One potential solution involves “finding a very special recipe” to get many noisy qubits—tens, hundreds or even thousands—to work together as one. “Then collectively, you’re able to make them all function as one, like, meta-qubit, one computational grade, logical qubit. That is this huge engineering chasm you have to try to get over,” he added.
The US2QC program asks whether novel, or underexplored, solutions might be the answer. The DARPA team metaphorically shot down all but two approaches. Microsoft Corporation, Redmond, Washington, and PsiQuantum Corporation, Palo Alto, California, are facing off in a quantum showdown.
Microsoft is building an industrial-scale quantum system based on a “topological qubit architecture,” which the company theorizes would enable their machine to be small enough to fit in a closet, fast enough to solve problems in a practical timeframe and have the capability to control more than 1 million qubits. PsiQuantum is using “silicon-based photonics to create an error-corrected quantum computer based on a lattice-like fabric of photonic qubits.”
The Microsoft approach begins with improved building blocks in the form of less noisy qubits. “They basically have invented qubits that use the mathematics of topology. If it works, and it’s a huge ‘if’, then they should be able to create qubits that are much higher quality than competing, noisy qubits from other systems, which means they need far fewer of them to get to those computational-grade systems. They should be able to scale up to really big quantum computers faster,” the program manager said.

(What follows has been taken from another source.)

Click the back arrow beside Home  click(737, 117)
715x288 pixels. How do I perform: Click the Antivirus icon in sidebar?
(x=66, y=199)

PsiQuantum, on the other hand, is using thousands of photons working together and entirely avoiding noisy qubits. “It just uses a huge number of photons, but we’re going to make them do a dance in a particular way. You measure them in just the right way and have them interact and interfere with each other in just the right way on an integrated photonic circuit, basically, like a silicon racetrack for photons,” Altepeter spelled out. “If you get the right kind of measurements, and everything does its job, then collectively they act as these big computational qubits.”

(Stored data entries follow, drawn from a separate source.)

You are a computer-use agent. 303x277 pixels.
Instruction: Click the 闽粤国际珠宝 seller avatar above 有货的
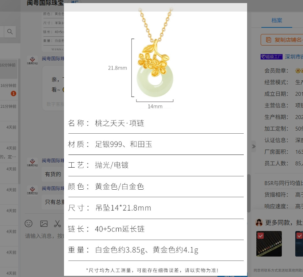point(32,161)
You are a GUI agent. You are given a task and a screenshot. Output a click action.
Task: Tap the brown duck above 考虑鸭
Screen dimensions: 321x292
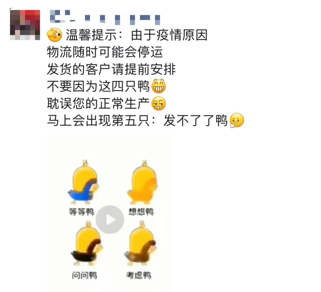pyautogui.click(x=141, y=244)
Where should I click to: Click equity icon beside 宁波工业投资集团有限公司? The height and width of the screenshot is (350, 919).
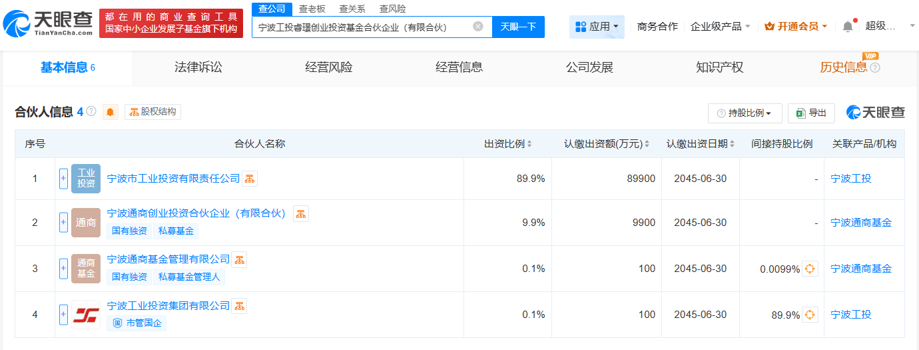(x=239, y=306)
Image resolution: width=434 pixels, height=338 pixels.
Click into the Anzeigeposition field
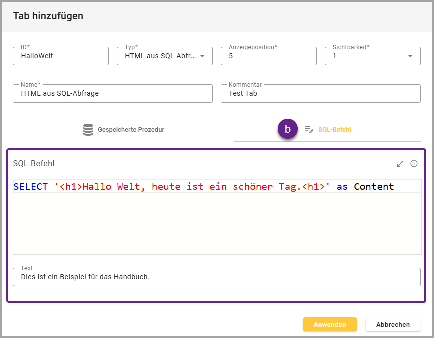[x=269, y=57]
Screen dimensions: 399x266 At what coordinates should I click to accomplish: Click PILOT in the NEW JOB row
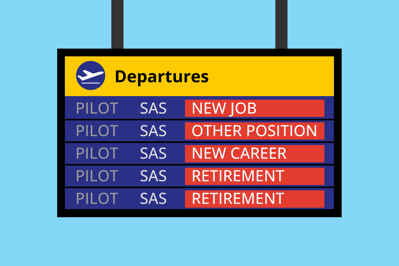97,108
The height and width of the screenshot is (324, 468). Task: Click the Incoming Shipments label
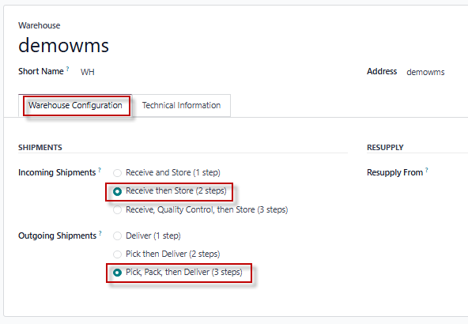(57, 172)
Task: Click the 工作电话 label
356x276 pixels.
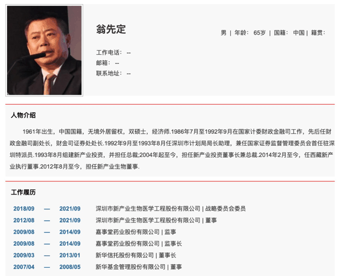Action: pos(109,52)
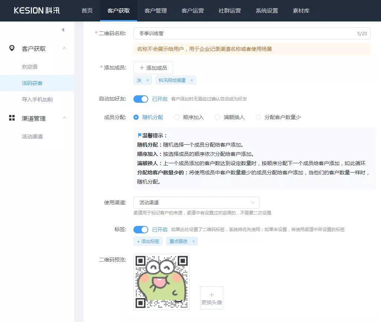Click the KESION 科汛 logo
The image size is (381, 322).
click(36, 10)
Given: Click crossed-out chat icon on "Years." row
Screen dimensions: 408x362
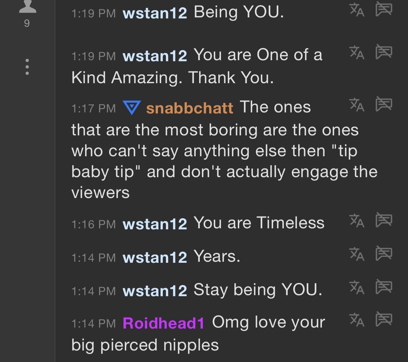Looking at the screenshot, I should click(384, 254).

The program manager acknowledged the challenge of understanding and explaining how it all works. “As near I can tell, there’s not a good, easy, straightforward way to answer why that happens. It actually takes just a ton of math and a team of engineers to convince yourself that it really works. This lattice of photonic qubits is very difficult to understand without a whiteboard, and ideally, a Ph.D. in quantum photonics—and we’re probably not going to be convinced until we really see them build it and show us that it works,” he said.

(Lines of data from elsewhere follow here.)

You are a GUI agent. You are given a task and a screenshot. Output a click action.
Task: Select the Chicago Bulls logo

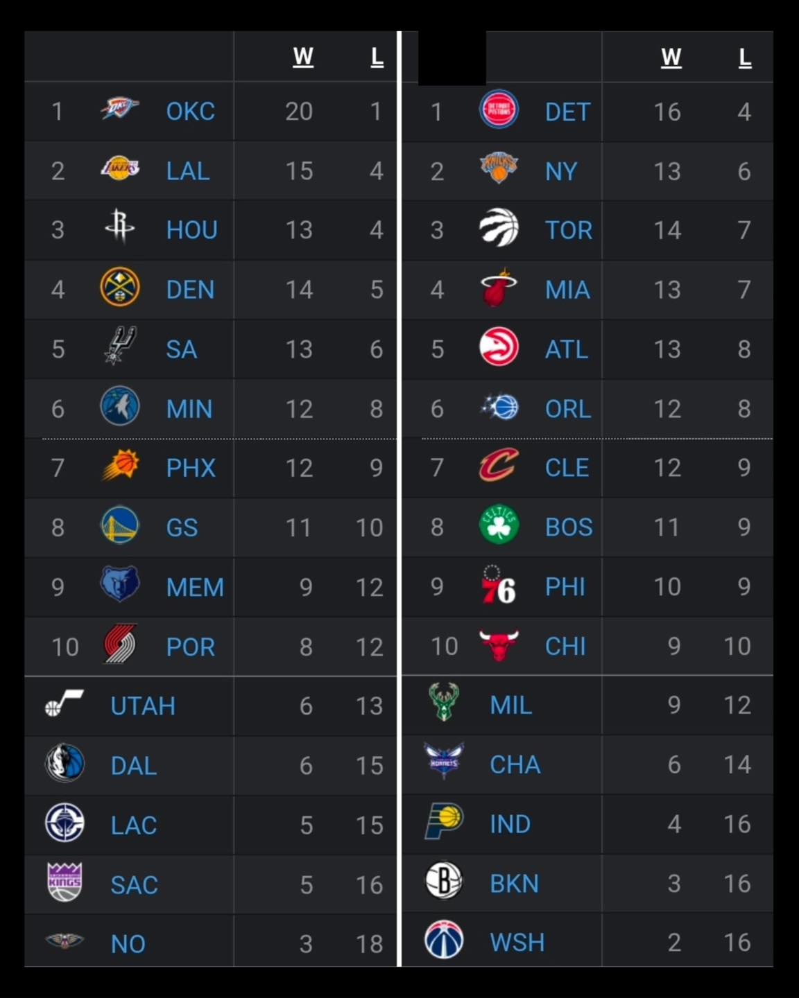(499, 645)
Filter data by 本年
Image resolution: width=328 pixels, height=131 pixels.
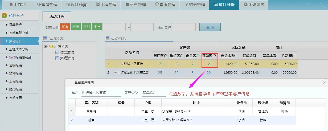[76, 27]
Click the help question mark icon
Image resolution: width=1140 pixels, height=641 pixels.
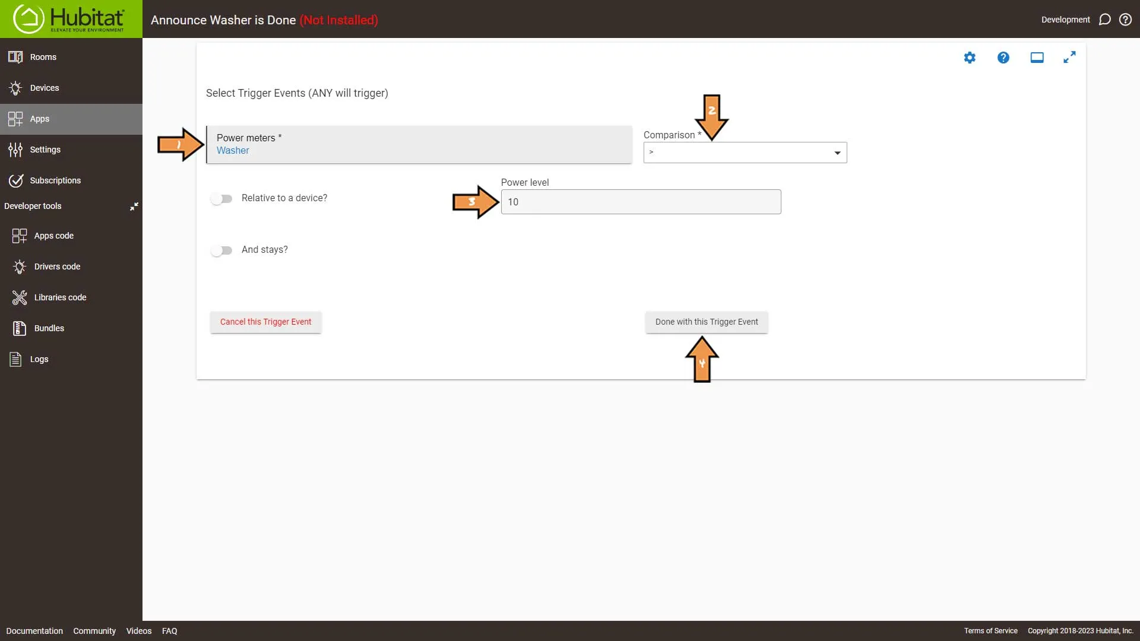[1003, 57]
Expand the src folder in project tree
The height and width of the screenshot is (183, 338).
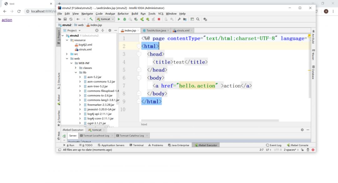click(x=67, y=54)
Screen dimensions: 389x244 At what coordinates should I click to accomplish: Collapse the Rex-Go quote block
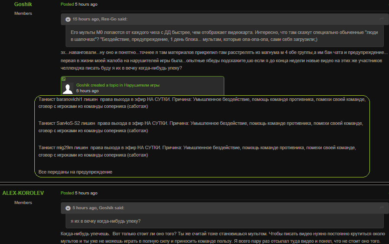click(x=68, y=19)
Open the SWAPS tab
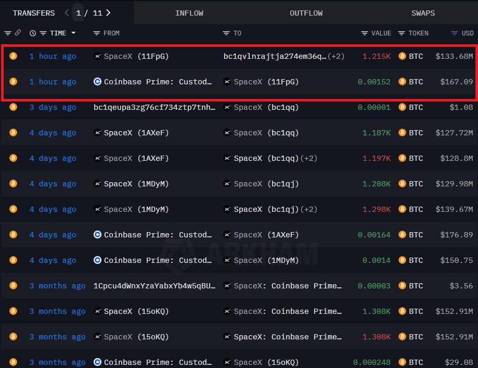Viewport: 478px width, 368px height. [423, 13]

The program started with phase zero, proving the solutions offer “a plausible path to the no-kidding, utility-scale computer.” During phase one, the teams will establish milestones and critical metrics for gauging success. Phase two will be dedicated to building the components and subsystems for a fault-tolerant prototype. Phase three will be to build the fault-tolerant prototype or multiple prototypes. The program could go into a fourth phase. The DARPA team left the total number of phases open-ended so that they could “meet the companies where they’re at” and add another phase if necessary.
Both vendors survived phase zero and are now in phase one. “That doesn’t mean we’ve endorsed their approach. But it means we tried really hard to kill the concepts, and we weren’t able to, so they’re still alive,” Altepeter reported.